THE recent death of three people in an open sewer pit in Budiriro 3 is not a tragedy of fate.
It is a tragedy of negligence, of a local authority that abandoned its most fundamental duty: to protect the lives of the very people it is mandated to serve.
The sewer excavation, dug in September last year and left unguarded and unsecured for months, claimed lives that could have been saved by the simplest of safety measures — a barrier, a warning sign and basic supervision.
This is the face of Local Government failure in Zimbabwe today.
And it is far from an isolated incident.
The Budiriro disaster is symptomatic of a deeper rot within the City of Harare and, by extension, many of the country’s 92 local authorities.
In high-density suburbs across the capital — Budiriro, Glen View, Mbare — broken sewage pipes have turned streams into open sewers, potholes have become so deep they are now dubbed “drumholes” and residents go for days without running water.
Cholera outbreaks have become endemic.
Meanwhile, internal audits have revealed that some councils spend up to 80 percent of their revenue on bloated salaries, luxury vehicles and endless workshops, leaving less than 20 percent for actual service delivery.
Ratepayers across the country are getting a raw deal.
They pay for services that do not exist — water that does not flow and roads that are impassable.
The gap between what residents pay and what they receive has become a chasm, with devastating consequences for public health, economic productivity and human dignity.
Local Government and Public Works Minister Daniel Garwe put it bluntly at the 2025 Local Authorities’ Performance Evaluation Feedback Session last week: “Service delivery is the only metric that matters.”
He declared the era of service delivery neglect and financial mismanagement was over, warning that under Statutory Instrument (SI) 69 of 2026, the ministry would “relentlessly, ruthlessly and brutally penalise non-compliant and non-performing officials”.
Sanctions will include suspension and dismissal of town clerks, chief executive officers and mayors.
This is the kind of strong language that residents have been waiting for years to hear.
But words must be matched by action.

◆ ◆ ◆

### Problem to work on
Pick up the piece on the Budiriro sewer pit deaths and local government failure in Zimbabwe right after its last sentence and continue writing it.

◆ ◆ ◆

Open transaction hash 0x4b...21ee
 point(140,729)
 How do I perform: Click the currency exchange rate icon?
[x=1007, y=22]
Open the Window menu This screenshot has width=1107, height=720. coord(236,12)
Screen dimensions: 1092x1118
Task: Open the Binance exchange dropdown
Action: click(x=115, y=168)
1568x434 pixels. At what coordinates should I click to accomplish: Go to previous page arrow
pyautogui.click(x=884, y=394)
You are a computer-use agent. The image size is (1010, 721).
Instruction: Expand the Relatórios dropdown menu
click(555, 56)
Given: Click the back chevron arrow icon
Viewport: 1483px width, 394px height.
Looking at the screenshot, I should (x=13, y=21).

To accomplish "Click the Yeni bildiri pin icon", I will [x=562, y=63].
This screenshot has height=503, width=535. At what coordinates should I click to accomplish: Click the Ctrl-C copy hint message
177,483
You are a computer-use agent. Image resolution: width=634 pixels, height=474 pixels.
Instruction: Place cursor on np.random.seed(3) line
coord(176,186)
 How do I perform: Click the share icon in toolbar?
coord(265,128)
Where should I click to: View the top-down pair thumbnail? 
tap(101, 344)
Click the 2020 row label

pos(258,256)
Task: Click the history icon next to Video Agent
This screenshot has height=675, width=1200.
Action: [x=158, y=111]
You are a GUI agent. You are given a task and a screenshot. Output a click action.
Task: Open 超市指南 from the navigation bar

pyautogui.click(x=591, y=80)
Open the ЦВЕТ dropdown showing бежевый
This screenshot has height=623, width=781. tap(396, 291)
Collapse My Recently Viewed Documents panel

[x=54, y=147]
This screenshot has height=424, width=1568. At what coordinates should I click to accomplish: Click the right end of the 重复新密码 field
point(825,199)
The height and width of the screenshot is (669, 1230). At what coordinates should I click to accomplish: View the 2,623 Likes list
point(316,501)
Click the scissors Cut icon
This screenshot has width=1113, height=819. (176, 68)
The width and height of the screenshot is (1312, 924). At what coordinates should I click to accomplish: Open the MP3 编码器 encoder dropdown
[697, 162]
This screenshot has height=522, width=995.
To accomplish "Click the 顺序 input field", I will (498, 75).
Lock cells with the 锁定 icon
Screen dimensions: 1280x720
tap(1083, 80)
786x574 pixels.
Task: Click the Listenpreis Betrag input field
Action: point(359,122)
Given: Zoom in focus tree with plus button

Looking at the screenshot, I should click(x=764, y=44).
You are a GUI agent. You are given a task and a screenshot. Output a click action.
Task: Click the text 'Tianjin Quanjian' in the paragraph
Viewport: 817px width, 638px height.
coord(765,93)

◆ ◆ ◆

### Exercise response
The Government has taken an important step by gazetting SI 170 of 2025, which establishes minimum service delivery standards indicators for local authorities.
Under these regulations, urban councils are required to achieve piped water coverage of 90 percent by next year, provide 50 litres to 100 litres of clean water per person daily, maintain a minimum visual condition index of 55 percent on roads and ensure regular refuse collection and functional public lighting.
These are no longer suggestions — they are legal baselines upon which councils will survive or fail.
There is a direct and unbreakable correlation between efficient service delivery and the quality of life of the people.
When water flows cleanly and reliably, children can attend school healthy and families can maintain proper hygiene.
When roads are passable, businesses can transport goods and workers can reach their workplaces on time.
When refuse is collected regularly, diseases are kept at bay.
When streets are lit, people can move safely at night.
Conversely, when councils fail, the consequences are measured in sickness, lost livelihoods and, as Budiriro has shown, lost lives.
The three who perished in that sewer pit did not die because of a natural disaster or an unavoidable accident. They died because the City of Harare failed in its duty of care.
Four council officials have since been arrested on allegations of negligently causing the deaths.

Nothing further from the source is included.